→ **Problem description**: Print every entry exactly once more, omitting each picture.

→ **Data supplied**:
^^^^
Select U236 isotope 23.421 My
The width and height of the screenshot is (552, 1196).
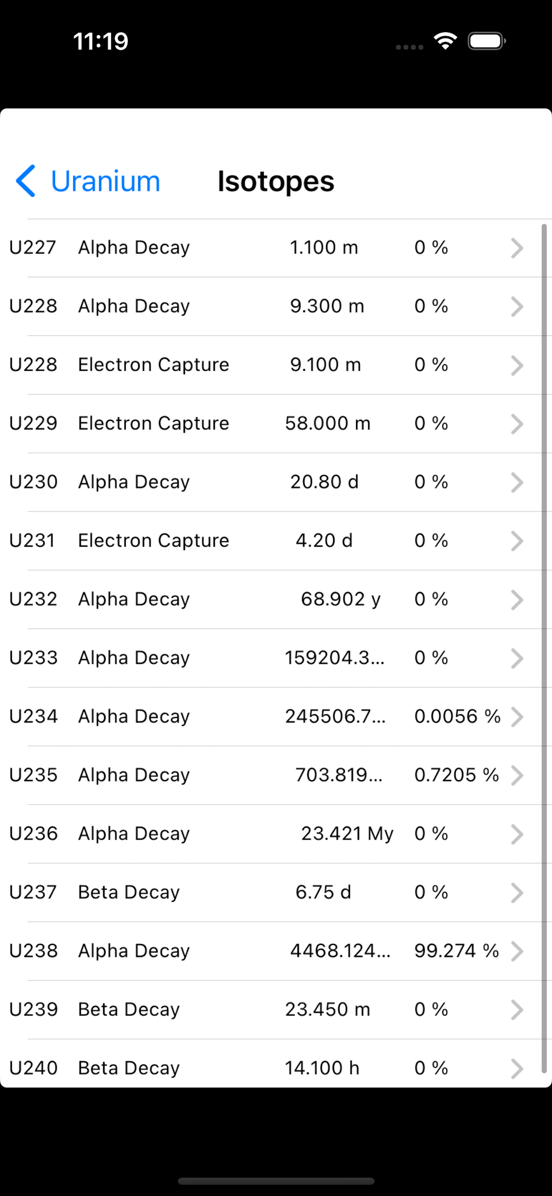[x=276, y=834]
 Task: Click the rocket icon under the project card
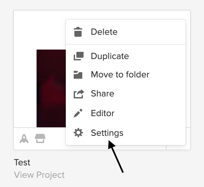[24, 139]
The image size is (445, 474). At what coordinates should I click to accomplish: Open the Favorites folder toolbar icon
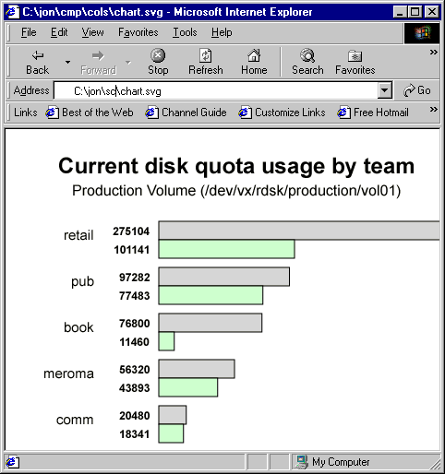(355, 56)
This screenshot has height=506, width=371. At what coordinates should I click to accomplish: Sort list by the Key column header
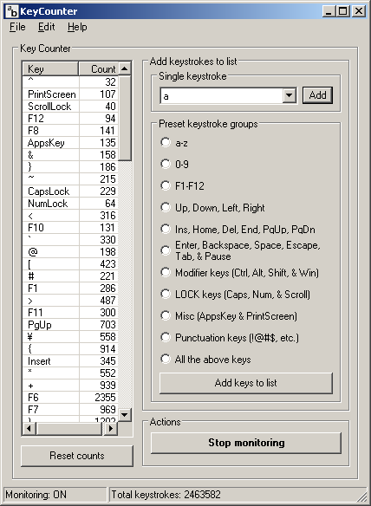tap(50, 68)
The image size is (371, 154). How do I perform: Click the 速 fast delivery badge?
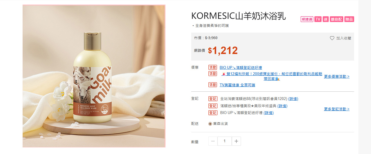(x=326, y=19)
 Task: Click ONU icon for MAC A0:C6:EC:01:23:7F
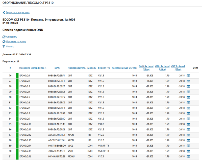click(x=188, y=135)
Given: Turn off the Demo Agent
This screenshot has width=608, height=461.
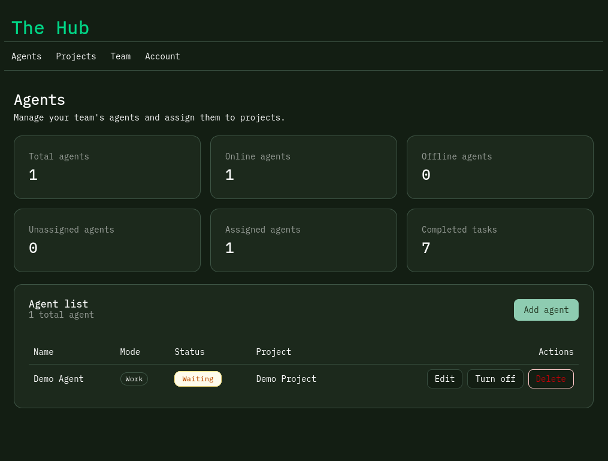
^^^^
→ **Answer to this task**:
Select U236 isotope 23.421 My
The width and height of the screenshot is (552, 1196).
[x=276, y=834]
 Task: Click the rocket icon under the project card
[24, 139]
The image size is (445, 474). At what coordinates should I click to accomplish: Open the Favorites folder toolbar icon
(355, 56)
This screenshot has height=506, width=371. At what coordinates should I click to accomplish: Sort list by the Key column header
tap(50, 68)
The image size is (371, 154). How do I perform: Click the 速 fast delivery badge?
(x=326, y=19)
 Task: Click ONU icon for MAC A0:C6:EC:01:23:7F
click(x=188, y=135)
Given: Turn off the Demo Agent
This screenshot has width=608, height=461.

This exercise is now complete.